**Text passage**
----------
The Bugging of Babar Ahmad 13


Having been a member of the Senior Civil Service for six years, I can assure you of two things:

a) The logging and tracking system for MPs’ – let alone shadow cabinet members’ – letters arriving into No 10 is very tight. It is not possible David Davis’ letter was lost and unrecorded. Nor do I see any reason to doubt that Mr Davis sent it.

b) There are some very right wing people in the security services. It is essential for our democracy that they are not allowed to interfere with our lawmakers.

Jack Straw has gone for the usual government whitewash ploy of choosing a safe conservative judge to mount a long inquiry. In fact, if Straw had any interest in the truth he could find out in a couple of hours if Sadiq Khan MP was bugged, particularly as the individual who allegedly did the bugging has come forward. It looks like this may well lead back to the appalling Sir Ian Blair yet again.

http://politics.guardian.co.uk/terrorism/story/0,,2252618,00.html

But one thing that nobody seems to be commenting on is the position of poor Babar Ahmad, whose wife and father I have had the privilege to meet. Ahmad has been in jail for many years, without a single shred of evidence against him being produced to any judge, ever. It is unclear what exactly he is supposed to have done. It relates apparently to websites supporting the Taliban and Chechen separatists, though supporting in what sense has never been spelt out.

Babar Ahmad denies any connection to any such websites anyway, and I repeat again that no evidence of any kind has ever been produced, nor do the police have any. That is why they have been bugging him for years. The bugging has produced no result either.

Ahmad is being held under the appalling 2002 extradition agreement with the US, which places the UK in the position of a vassal state. Provided the forms are filled in properly, the UK has to extradite its nationals to the US without any evidence being produced by the US that there is even a prima facie case to answer. Astonishingly, our lackey government signed up to this with no reciprocity – we have to extradite our citizens to the US, but the US will not extradite its citizens here without a hearing of evidence by a US court. This is one of the more startling proofs of the abandonment of UK autonomy by Blair that morphed the “Special relationship” into one of master and servant.

The other interesting angle being ignored is, of course, that the results of bugging could not have been used in court here either. Commentators are generally puzzled by the government’s refusal to make bugging material admissible as evidence in court, and tend to take the view that this is a last vestige of liberalism.

In fact this is the opposite. Bugging material is in fact used in court, sanitised as “intelligence”, and given in tiny out of context clips to judges in camera to justify continued detention without trial or control orders. It is also used at the Special Immigration Appeals Tribunal, a de facto terrorism court. Brian Barder’s account of his resignation from that little known body is interesting.

http://www.barder.com/ephems/348

The defence and the “suspect” are not shown the “intelligence” or even given any hint what they are supposed to have done.

So the government’s objection to the use of bugging material in court is that it would, 99 times out of 100, help the defence. Rather than giving one or two apparently damning sentences out of context as “intelligence”, they would have to make full disclosure of all the transcripts to defence lawyers. As in the case of Babar Ahmad, the fact that years of covert surveillance revealed no bomb or terrorist plots, (which I know for sure) and may have revealed anti-terrorist views (which is speculation), would help the defence.
----------
**Instruction 1**
Return the passage of the Babar Ahmad post from "Having been a" to "Blair yet again." word for word.
----------
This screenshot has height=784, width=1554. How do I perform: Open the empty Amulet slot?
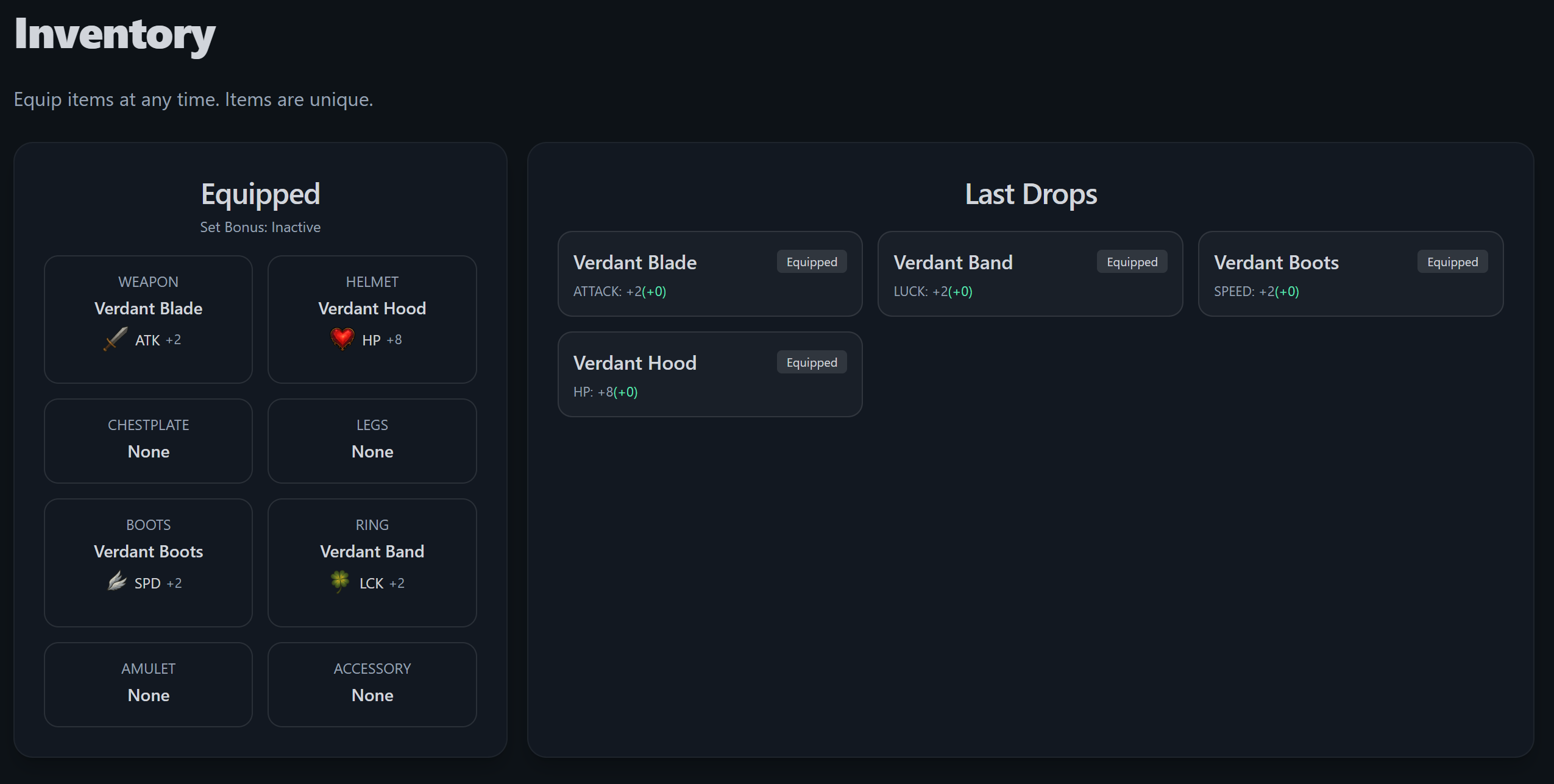[x=148, y=684]
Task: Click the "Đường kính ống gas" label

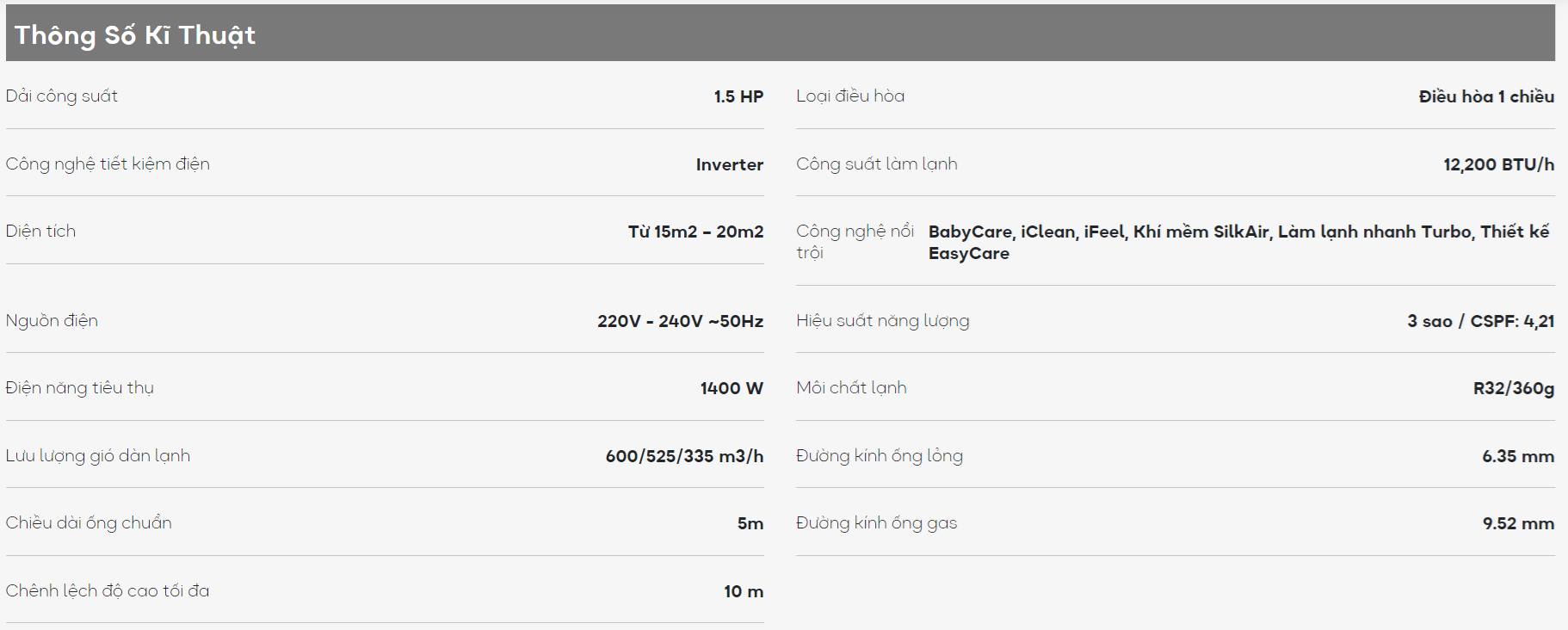Action: tap(876, 523)
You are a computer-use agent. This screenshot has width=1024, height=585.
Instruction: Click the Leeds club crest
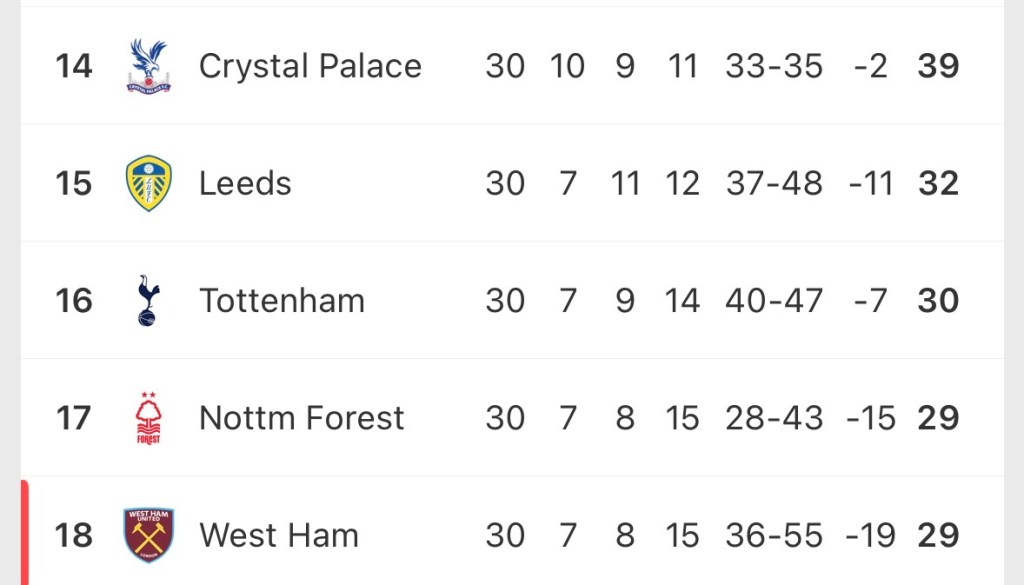149,183
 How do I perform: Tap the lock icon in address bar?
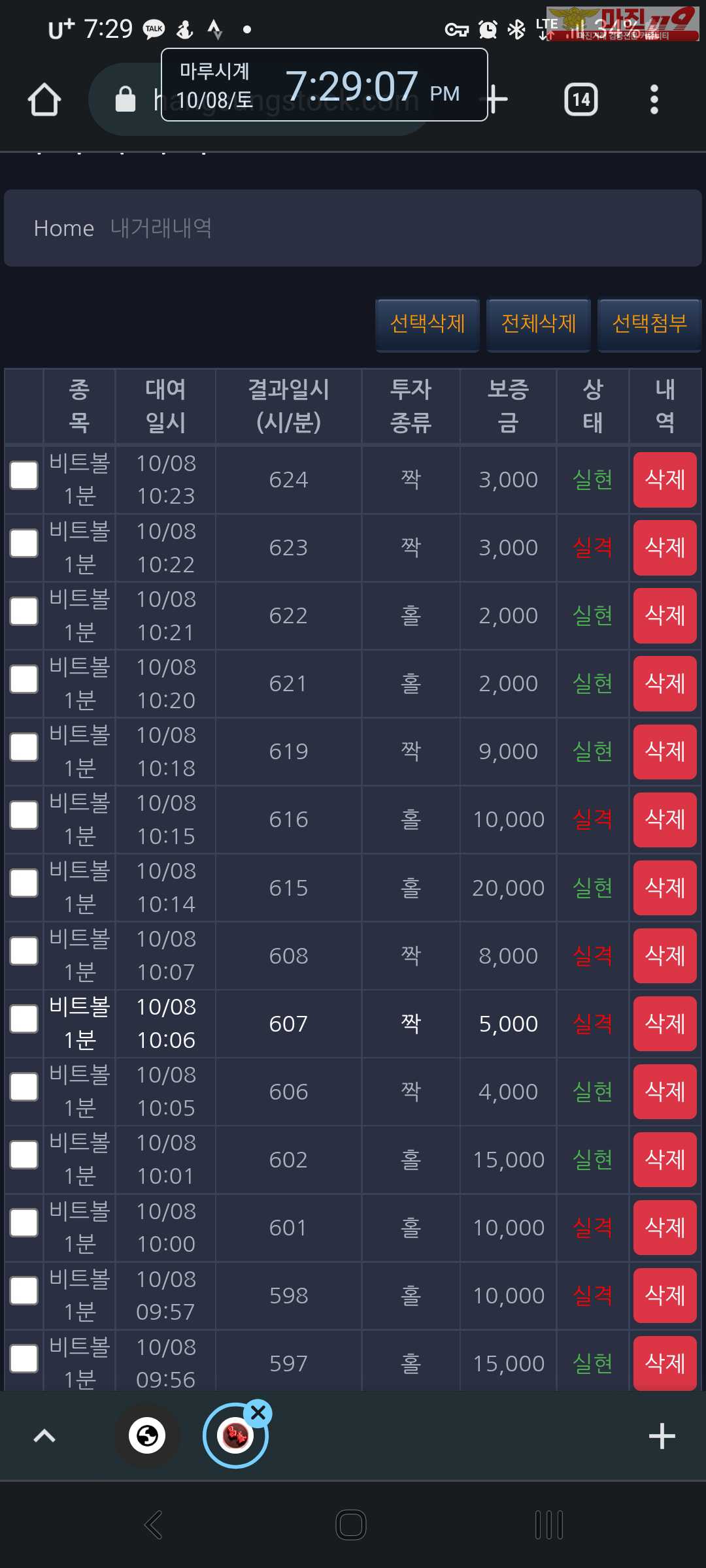(125, 99)
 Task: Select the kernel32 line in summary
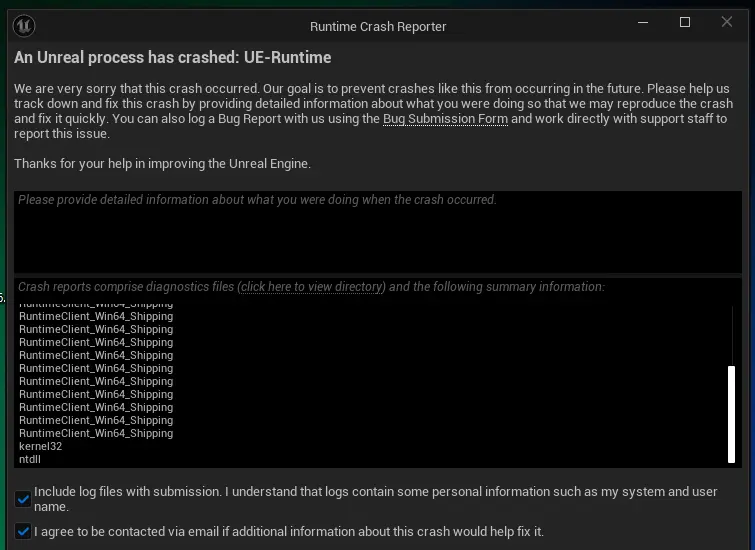pyautogui.click(x=40, y=446)
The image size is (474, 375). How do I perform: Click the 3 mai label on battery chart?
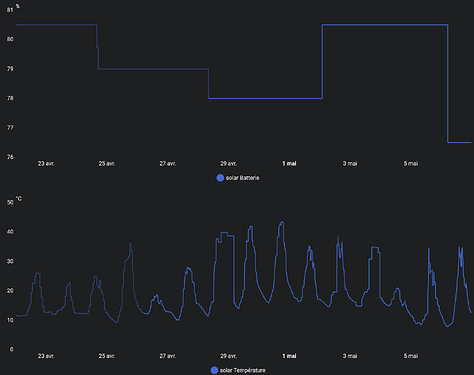[350, 164]
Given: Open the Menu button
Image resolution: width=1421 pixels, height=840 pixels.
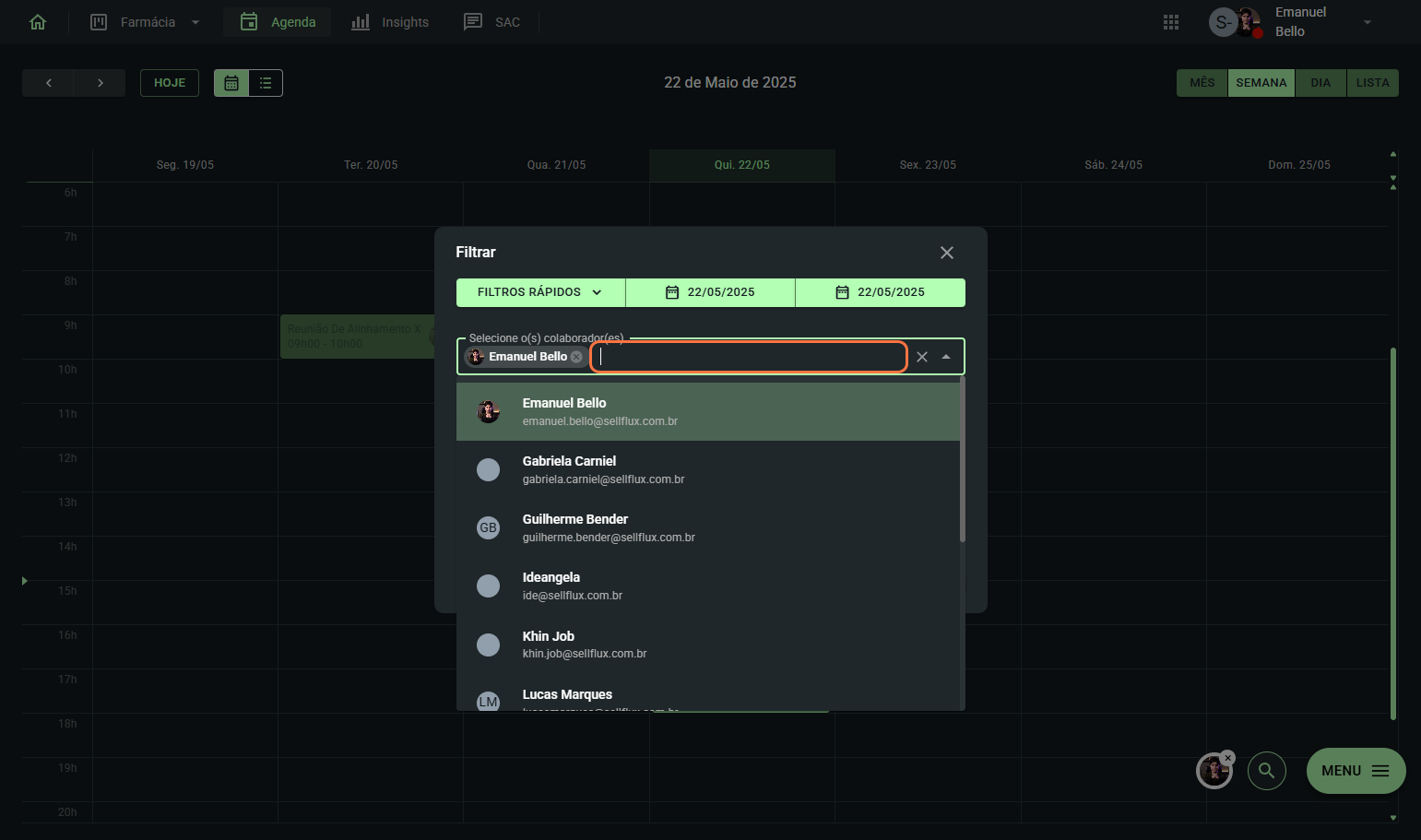Looking at the screenshot, I should (1355, 771).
----------
**Instruction 2**
Please rewrite every line of the listing, swapping "How do I perform" for "How can I do" and keeping everything else the same. Omit the pictures.

**Task answer 1**
Having been a member of the Senior Civil Service for six years, I can assure you of two things:

a) The logging and tracking system for MPs’ – let alone shadow cabinet members’ – letters arriving into No 10 is very tight. It is not possible David Davis’ letter was lost and unrecorded. Nor do I see any reason to doubt that Mr Davis sent it.

b) There are some very right wing people in the security services. It is essential for our democracy that they are not allowed to interfere with our lawmakers.

Jack Straw has gone for the usual government whitewash ploy of choosing a safe conservative judge to mount a long inquiry. In fact, if Straw had any interest in the truth he could find out in a couple of hours if Sadiq Khan MP was bugged, particularly as the individual who allegedly did the bugging has come forward. It looks like this may well lead back to the appalling Sir Ian Blair yet again.

**Task answer 2**
This screenshot has height=784, width=1554. How can I do: Open the empty Amulet slot?
[x=148, y=684]
Task: Click the "Đường kính ống gas" label

Action: tap(876, 523)
You are a computer-use agent. This screenshot has width=1024, height=585.
Instruction: Click the Leeds club crest
149,183
 How can I do: Tap the lock icon in address bar?
(125, 99)
 Task: Select the kernel32 line in summary
pyautogui.click(x=40, y=446)
The image size is (474, 375). How can I do: Click the 3 mai label on battery chart?
[350, 164]
Given: Open the Menu button
Image resolution: width=1421 pixels, height=840 pixels.
Looking at the screenshot, I should (1355, 771).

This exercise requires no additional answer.